_TEXT FOR ANALYSIS_
Chapter 4: Thinking

62 - The Architecture Matters (Part Two)

Just as nature combines basic building blocks called atoms, then molecules, and then cells to make organisms, so, too, it assembles basic mental structures to make our brains. In the course of eons, each of those structures has formed over and to some extent subsumed its evolutionary precursors. At the deepest level, at the top end of the spine, is a small bulb sometimes called the “fish brain.” It regulates basic body functions like pulse. Over that is the R-complex, which first evolved some sixty million years ago in reptiles. And above that is the more recent limbic system, or “mammal brain.” These deep structures feed raw mental energy—the instincts, drives, and feelings referred to by psychologists—up into the newer layers of the brain, to the cerebral hemispheres and their cortex.

Each of these structures lends different outlooks, abilities, and inclinations to the overall mix we call mentality. And to that we also have to add the often-contrary urges spurred by the release of various hormones. A picture emerges of mentality not as coherent but as a multitude of competing tendencies that we constantly balance against one another. Just as it is a key to ecology and so many other aspects of natural systems, that counterbalancing tendency is how most of the brain’s structures and processes function. In the introduction to their influential book, Parallel Distributed Processing: Explorations in the Microstructure of Cognition, David E. Rumelhart and James L. McClelland, founders of the San Diego group, write, “The currency of our systems is not symbols, but excitation and inhibition.”

All of those mental systems are dense with neurons, the elongated cells—some as long as three feet—that transmit electrochemical messages throughout the body. By far the densest concentration of neurons in the brain is found in the cerebral cortex, the thin grayish pink carpet of cells that overlays the hemispheres. In that eighth-inch-thick layer enfolding a structure no larger than a grapefruit, there are some thirty billion neurons. The words “density” and “complexity” fail spectacularly in trying to describe the actual density and complexity of the brain. If all the neurons in just one human brain were laid end to end, they would reach to the moon and back, and then to the moon again.

But the brain’s complexity only begins there. It’s further multiplied by the fantastic number of possible connections among its synapses: Each neuron is excited or inhibited by data it receives from other cells, and from chemical messengers in the bloodstream. It converts that information into signals that course through its elongated body at a rate of some one hundred pulses per second. At one end of the neuron there are thousands of dendrites, feathery tendrils that reach out to receive signals from other neurons. At its opposite end there is a corresponding number of axons, similar arrays that send off the neuron’s own signals. As they flash out through the axons, those signals are converted into molecules called neurotransmitters. These then leap from the axons’ sending synapses out across a gap to connect with the receiving synapses on nearby dendrites.

_WORK ORDER 1_
In the brain architecture text, please rewrite the passage from "62 - The Architecture" up to and including "and their cortex.", renaming "R-complex" as "reptilian complex".
_WORK ORDER 2_
According to the brain architecture text, about how many neurons does the cerebral cortex contain?

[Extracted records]
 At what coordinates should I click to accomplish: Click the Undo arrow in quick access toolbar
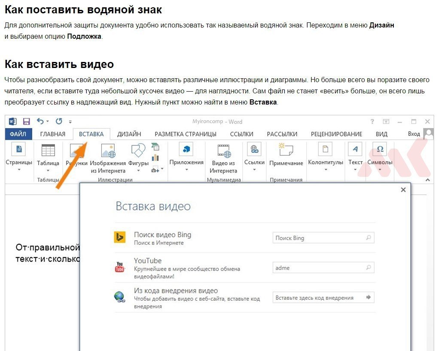tap(40, 121)
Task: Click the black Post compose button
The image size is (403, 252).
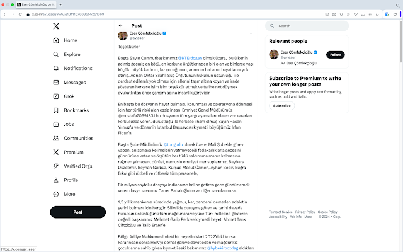Action: 78,212
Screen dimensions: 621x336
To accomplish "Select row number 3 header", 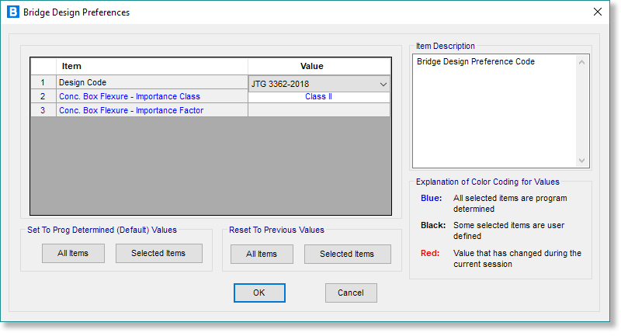I will [43, 110].
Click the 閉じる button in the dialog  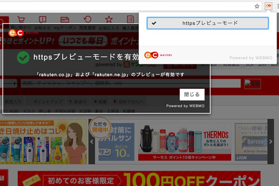[x=192, y=94]
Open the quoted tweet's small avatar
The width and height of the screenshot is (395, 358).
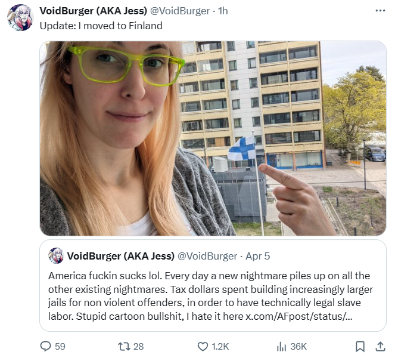click(56, 255)
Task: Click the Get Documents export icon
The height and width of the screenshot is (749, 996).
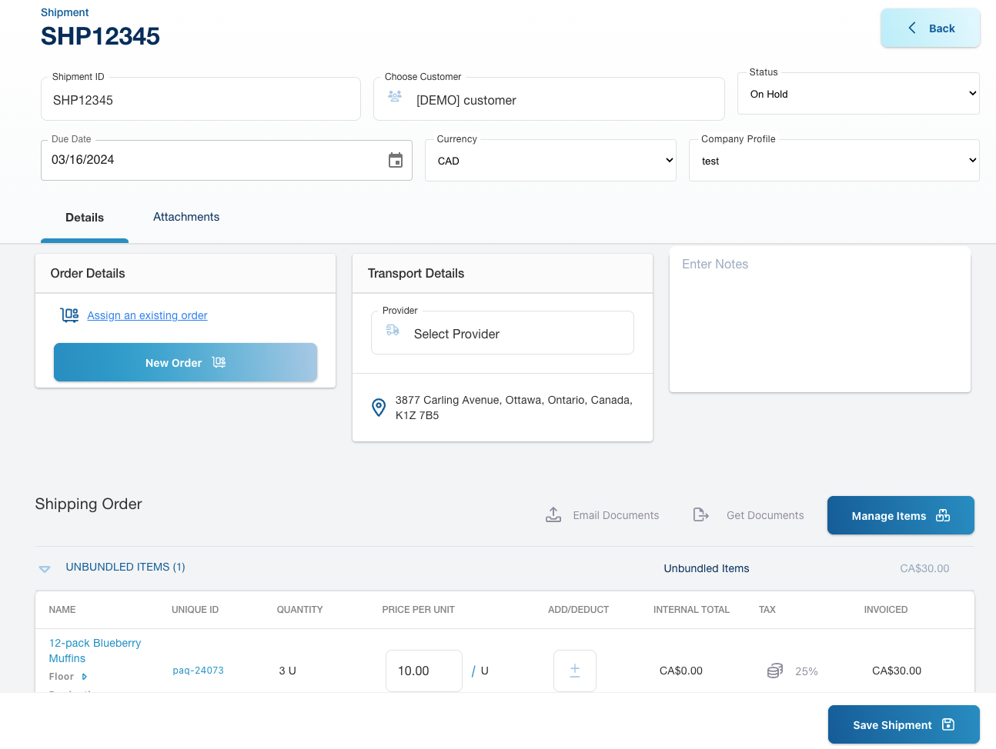Action: tap(700, 514)
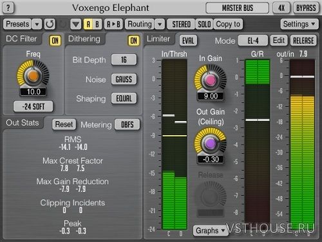Open the Graphs menu
Viewport: 322px width, 242px height.
(x=211, y=230)
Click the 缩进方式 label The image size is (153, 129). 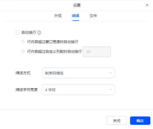[23, 73]
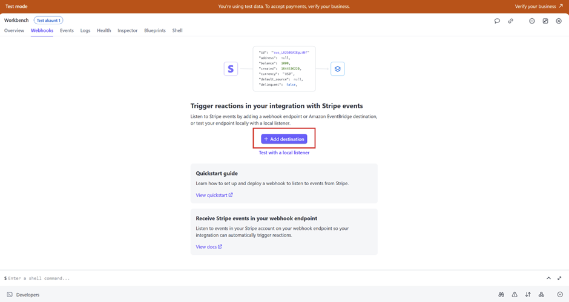The height and width of the screenshot is (302, 569).
Task: Click the layers destination icon in the diagram
Action: (x=338, y=69)
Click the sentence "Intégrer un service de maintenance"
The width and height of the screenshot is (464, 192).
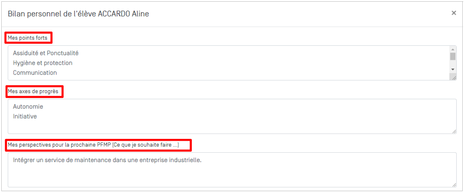tap(107, 160)
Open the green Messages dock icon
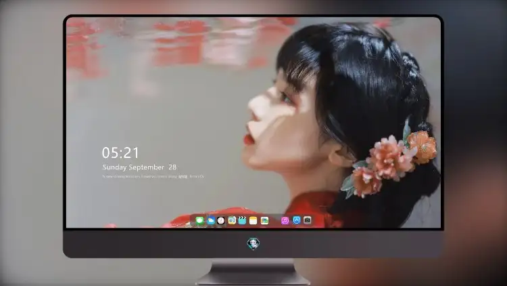 (199, 220)
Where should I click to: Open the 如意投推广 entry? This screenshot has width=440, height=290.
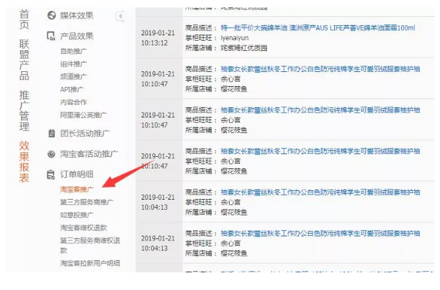coord(77,215)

_TASK OUTPUT 1_
62 - The Architecture Matters (Part Two)

Just as nature combines basic building blocks called atoms, then molecules, and then cells to make organisms, so, too, it assembles basic mental structures to make our brains. In the course of eons, each of those structures has formed over and to some extent subsumed its evolutionary precursors. At the deepest level, at the top end of the spine, is a small bulb sometimes called the “fish brain.” It regulates basic body functions like pulse. Over that is the reptilian complex, which first evolved some sixty million years ago in reptiles. And above that is the more recent limbic system, or “mammal brain.” These deep structures feed raw mental energy—the instincts, drives, and feelings referred to by psychologists—up into the newer layers of the brain, to the cerebral hemispheres and their cortex.

_TASK OUTPUT 2_
Some thirty billion.